**About this task:**
Please return every line in the entries below with the word "Close" in it.

**** Material shown

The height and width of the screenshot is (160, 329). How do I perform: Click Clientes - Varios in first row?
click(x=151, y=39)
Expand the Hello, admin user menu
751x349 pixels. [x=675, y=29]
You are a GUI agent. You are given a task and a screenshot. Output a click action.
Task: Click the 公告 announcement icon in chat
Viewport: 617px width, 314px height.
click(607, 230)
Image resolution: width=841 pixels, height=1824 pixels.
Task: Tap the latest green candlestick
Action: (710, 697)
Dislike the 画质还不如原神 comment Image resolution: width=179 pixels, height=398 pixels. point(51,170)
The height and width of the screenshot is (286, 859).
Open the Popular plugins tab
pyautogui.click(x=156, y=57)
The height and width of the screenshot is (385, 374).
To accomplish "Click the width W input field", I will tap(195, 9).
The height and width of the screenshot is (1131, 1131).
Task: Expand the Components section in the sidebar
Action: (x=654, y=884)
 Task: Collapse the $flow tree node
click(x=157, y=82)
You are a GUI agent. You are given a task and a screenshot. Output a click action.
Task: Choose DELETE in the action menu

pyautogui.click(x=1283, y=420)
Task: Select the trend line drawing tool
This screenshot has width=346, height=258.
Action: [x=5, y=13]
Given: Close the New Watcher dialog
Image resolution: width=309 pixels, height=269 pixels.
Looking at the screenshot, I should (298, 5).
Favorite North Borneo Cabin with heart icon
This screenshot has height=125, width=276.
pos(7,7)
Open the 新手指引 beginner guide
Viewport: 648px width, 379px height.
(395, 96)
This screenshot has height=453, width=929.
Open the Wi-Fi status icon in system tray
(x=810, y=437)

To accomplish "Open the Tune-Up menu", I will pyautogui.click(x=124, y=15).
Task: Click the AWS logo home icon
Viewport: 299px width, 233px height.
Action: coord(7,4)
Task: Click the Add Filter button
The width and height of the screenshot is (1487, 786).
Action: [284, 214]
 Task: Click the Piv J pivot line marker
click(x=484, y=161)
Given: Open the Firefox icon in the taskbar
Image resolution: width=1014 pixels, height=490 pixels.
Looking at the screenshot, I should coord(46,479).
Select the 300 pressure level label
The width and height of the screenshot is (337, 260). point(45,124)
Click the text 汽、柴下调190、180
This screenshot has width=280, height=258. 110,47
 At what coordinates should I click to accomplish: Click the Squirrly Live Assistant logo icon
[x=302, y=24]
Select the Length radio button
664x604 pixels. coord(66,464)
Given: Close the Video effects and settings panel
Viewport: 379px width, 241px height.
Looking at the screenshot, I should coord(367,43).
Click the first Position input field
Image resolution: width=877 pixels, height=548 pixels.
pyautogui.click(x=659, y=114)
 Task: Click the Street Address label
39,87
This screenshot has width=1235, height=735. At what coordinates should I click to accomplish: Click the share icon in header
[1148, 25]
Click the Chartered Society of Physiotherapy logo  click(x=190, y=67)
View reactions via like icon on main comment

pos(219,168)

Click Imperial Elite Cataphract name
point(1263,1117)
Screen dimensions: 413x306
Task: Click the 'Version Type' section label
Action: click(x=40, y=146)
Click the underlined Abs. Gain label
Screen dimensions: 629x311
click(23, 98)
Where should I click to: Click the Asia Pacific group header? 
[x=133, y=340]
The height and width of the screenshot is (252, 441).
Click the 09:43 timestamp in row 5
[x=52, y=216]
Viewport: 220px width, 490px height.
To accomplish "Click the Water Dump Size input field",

********

**Problem solution:**
Given: Close the New Watcher dialog
Given: Close the Video effects and settings panel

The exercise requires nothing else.